## Task
Wherever the string "Ocean" shows up in the data below, copy the whole line.

## Input records
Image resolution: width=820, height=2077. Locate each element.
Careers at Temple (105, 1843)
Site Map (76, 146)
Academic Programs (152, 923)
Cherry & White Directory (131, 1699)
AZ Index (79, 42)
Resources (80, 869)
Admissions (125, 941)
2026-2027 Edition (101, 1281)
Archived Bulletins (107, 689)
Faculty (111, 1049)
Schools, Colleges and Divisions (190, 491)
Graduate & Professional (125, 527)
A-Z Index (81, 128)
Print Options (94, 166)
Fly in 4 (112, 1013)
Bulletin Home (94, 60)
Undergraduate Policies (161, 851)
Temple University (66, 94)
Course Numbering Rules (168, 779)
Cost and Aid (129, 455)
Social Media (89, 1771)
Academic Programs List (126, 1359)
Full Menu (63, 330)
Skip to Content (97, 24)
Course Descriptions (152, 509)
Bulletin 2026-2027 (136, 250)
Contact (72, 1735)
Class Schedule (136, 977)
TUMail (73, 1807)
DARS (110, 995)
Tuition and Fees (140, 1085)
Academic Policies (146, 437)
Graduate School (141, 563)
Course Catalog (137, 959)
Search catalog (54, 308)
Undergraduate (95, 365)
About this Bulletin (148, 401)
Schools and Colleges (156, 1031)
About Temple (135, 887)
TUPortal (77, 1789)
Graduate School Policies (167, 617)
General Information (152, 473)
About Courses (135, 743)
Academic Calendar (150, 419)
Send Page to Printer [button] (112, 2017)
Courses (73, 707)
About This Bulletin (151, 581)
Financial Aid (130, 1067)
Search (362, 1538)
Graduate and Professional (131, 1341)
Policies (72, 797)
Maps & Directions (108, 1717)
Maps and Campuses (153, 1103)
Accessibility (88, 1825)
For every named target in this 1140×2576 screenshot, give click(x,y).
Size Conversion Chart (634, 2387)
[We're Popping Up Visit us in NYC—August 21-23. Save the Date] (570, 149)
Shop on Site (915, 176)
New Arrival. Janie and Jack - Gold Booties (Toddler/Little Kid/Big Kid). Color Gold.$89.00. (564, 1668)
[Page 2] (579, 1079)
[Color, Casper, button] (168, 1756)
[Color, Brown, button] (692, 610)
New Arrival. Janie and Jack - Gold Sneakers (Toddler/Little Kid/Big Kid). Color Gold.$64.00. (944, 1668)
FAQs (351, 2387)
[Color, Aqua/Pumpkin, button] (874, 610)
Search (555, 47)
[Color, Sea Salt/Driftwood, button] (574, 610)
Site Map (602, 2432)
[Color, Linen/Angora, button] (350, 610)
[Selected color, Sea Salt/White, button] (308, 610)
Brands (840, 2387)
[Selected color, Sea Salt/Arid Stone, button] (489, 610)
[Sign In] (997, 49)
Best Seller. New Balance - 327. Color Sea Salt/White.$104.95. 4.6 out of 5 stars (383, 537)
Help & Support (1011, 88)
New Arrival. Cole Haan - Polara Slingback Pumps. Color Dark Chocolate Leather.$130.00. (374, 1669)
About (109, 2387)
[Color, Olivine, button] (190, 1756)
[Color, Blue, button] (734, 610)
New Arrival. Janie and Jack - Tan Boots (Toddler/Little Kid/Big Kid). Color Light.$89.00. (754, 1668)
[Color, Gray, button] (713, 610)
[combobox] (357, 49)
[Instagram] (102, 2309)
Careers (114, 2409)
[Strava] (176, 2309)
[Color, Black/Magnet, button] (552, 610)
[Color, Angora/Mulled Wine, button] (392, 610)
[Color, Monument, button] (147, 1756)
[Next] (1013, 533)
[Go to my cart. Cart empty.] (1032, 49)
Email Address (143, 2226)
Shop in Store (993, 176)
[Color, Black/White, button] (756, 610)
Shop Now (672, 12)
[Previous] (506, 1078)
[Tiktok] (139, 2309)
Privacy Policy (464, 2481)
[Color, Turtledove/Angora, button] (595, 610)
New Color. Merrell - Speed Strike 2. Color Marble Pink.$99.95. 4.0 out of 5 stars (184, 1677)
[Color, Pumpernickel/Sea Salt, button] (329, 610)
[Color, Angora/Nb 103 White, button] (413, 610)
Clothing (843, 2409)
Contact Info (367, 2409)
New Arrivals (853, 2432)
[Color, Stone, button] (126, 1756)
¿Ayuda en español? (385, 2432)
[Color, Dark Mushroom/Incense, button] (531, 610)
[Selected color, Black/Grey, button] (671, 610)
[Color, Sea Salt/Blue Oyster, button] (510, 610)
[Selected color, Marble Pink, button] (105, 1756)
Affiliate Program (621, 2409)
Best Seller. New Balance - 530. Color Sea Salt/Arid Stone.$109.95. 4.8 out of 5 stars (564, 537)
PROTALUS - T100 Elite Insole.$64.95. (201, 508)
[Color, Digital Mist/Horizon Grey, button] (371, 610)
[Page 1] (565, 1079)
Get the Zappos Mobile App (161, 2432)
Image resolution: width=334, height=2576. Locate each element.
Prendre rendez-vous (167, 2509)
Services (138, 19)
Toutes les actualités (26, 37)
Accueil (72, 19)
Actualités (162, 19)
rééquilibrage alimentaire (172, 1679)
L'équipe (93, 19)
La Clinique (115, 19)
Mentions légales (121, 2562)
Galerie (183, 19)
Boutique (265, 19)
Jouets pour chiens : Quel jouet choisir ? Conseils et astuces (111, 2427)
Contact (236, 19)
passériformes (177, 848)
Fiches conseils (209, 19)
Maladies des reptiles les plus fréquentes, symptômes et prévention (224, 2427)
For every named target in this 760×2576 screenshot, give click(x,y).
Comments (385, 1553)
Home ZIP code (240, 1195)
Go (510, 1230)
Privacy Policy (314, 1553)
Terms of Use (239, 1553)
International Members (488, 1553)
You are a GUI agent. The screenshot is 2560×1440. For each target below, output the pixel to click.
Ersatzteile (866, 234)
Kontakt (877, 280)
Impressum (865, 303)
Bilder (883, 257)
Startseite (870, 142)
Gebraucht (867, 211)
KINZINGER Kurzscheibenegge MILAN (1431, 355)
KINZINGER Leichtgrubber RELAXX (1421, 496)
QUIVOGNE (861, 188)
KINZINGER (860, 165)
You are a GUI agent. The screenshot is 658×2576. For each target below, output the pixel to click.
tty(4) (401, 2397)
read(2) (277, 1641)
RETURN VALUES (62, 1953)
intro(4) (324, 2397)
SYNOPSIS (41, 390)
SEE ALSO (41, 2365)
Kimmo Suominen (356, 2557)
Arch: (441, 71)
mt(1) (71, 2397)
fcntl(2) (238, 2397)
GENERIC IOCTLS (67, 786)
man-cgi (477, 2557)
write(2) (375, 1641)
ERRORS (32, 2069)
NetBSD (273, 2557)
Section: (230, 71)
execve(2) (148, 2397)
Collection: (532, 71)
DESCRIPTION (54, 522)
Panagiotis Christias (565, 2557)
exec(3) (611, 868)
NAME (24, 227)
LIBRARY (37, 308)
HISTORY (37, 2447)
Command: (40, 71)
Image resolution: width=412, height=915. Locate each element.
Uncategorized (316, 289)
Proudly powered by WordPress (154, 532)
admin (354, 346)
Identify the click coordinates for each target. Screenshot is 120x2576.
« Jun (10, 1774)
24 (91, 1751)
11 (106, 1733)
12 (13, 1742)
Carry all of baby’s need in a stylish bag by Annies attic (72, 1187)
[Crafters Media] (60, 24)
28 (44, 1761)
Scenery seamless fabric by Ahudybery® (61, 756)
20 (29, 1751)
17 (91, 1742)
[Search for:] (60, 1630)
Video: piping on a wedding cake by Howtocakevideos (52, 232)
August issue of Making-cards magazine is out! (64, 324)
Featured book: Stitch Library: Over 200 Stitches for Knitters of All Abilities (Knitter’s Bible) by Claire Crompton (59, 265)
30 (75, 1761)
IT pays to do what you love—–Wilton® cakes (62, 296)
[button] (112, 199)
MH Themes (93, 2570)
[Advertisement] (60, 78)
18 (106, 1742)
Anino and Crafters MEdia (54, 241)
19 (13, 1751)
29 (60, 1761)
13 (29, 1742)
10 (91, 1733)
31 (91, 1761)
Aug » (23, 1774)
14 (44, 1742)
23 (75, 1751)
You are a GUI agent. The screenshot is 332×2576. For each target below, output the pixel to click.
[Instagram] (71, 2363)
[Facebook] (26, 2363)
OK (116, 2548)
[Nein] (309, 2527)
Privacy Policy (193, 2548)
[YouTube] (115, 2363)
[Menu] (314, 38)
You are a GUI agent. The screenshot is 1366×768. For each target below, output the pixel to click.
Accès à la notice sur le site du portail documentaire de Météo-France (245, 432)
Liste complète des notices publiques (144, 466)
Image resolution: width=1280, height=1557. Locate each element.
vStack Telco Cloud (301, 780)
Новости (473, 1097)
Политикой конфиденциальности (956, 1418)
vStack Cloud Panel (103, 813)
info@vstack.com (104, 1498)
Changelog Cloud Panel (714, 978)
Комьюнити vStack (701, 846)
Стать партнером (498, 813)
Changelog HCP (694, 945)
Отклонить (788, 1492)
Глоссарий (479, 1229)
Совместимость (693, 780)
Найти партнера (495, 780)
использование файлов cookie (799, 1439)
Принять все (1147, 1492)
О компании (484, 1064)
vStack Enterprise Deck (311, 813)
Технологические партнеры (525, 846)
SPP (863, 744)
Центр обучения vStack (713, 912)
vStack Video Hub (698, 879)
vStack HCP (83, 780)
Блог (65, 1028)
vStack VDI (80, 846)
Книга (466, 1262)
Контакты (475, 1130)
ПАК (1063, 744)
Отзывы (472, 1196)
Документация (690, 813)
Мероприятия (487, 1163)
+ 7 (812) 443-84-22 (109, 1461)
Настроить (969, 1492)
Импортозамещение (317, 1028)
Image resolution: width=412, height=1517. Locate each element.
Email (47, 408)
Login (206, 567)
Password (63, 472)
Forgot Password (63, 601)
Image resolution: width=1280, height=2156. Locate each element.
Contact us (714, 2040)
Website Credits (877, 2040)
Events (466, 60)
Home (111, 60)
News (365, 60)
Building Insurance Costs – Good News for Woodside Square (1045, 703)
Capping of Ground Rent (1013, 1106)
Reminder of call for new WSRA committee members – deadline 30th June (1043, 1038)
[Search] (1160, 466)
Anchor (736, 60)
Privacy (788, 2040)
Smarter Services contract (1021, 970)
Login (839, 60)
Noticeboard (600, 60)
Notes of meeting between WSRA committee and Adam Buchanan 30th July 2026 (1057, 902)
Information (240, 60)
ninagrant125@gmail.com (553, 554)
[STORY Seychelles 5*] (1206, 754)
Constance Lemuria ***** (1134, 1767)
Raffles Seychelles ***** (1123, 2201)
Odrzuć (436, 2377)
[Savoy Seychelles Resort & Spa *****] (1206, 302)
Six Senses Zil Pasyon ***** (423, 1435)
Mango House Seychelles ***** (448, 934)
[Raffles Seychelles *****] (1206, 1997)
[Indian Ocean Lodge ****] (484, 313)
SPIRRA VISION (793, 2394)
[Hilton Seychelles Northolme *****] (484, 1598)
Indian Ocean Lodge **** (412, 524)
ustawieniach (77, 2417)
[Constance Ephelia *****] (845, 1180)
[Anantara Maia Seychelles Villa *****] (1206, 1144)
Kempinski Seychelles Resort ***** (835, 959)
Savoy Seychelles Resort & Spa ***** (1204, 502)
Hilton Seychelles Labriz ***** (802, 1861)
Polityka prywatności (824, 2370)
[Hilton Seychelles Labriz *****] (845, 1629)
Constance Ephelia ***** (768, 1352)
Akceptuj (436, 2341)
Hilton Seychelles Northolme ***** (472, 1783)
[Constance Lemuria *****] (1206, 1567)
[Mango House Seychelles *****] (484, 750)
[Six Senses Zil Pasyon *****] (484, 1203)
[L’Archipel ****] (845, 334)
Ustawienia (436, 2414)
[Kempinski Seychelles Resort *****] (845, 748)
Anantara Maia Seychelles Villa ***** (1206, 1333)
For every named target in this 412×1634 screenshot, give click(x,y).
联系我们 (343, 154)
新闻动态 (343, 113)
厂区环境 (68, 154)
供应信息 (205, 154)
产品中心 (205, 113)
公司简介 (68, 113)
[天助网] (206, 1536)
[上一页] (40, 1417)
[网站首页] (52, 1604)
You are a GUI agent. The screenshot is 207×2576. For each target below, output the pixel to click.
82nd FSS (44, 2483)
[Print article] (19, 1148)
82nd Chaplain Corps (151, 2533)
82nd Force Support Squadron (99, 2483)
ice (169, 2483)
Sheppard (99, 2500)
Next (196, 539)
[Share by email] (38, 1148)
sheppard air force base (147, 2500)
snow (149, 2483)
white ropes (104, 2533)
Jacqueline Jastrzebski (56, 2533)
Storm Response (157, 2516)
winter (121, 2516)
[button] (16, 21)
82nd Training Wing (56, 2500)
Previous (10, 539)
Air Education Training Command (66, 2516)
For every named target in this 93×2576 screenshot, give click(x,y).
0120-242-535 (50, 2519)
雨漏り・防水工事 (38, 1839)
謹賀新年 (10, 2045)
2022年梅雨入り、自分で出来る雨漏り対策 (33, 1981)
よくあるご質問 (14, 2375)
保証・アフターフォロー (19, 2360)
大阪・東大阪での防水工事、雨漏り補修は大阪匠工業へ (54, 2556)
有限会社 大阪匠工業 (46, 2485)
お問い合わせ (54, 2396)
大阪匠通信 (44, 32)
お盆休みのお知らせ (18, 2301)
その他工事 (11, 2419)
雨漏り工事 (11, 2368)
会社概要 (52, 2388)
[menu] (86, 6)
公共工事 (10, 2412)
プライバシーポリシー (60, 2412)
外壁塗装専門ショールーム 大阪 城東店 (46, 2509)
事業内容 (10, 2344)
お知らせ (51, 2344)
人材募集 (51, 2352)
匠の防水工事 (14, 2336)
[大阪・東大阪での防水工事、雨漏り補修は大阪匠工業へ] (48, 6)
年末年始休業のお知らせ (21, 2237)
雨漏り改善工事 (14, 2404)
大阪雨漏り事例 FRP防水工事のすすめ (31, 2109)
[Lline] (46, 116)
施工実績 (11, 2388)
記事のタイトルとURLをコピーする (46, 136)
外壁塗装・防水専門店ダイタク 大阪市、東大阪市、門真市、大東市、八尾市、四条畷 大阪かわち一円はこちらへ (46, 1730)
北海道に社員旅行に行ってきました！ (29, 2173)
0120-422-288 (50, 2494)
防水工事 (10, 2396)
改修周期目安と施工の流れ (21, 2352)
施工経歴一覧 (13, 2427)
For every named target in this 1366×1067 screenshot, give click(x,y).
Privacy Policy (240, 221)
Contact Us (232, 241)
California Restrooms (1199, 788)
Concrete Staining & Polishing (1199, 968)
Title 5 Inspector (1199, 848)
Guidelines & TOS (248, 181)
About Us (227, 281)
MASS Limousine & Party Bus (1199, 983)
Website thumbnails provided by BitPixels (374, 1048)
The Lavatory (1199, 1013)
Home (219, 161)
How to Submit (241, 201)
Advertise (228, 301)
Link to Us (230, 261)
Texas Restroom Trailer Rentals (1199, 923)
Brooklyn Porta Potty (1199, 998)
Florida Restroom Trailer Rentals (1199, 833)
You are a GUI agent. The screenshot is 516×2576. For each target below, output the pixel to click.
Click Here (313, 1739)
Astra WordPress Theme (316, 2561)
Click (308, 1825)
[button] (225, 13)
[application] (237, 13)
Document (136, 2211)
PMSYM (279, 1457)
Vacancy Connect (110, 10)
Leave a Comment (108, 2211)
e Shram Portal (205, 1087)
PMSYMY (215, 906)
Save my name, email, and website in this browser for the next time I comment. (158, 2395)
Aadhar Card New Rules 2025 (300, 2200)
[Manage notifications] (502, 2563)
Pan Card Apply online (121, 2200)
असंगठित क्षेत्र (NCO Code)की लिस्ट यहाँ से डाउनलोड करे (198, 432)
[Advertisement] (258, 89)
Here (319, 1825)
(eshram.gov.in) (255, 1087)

## Answer box
[Indian Ocean Lodge ****] (484, 313)
Indian Ocean Lodge **** (412, 524)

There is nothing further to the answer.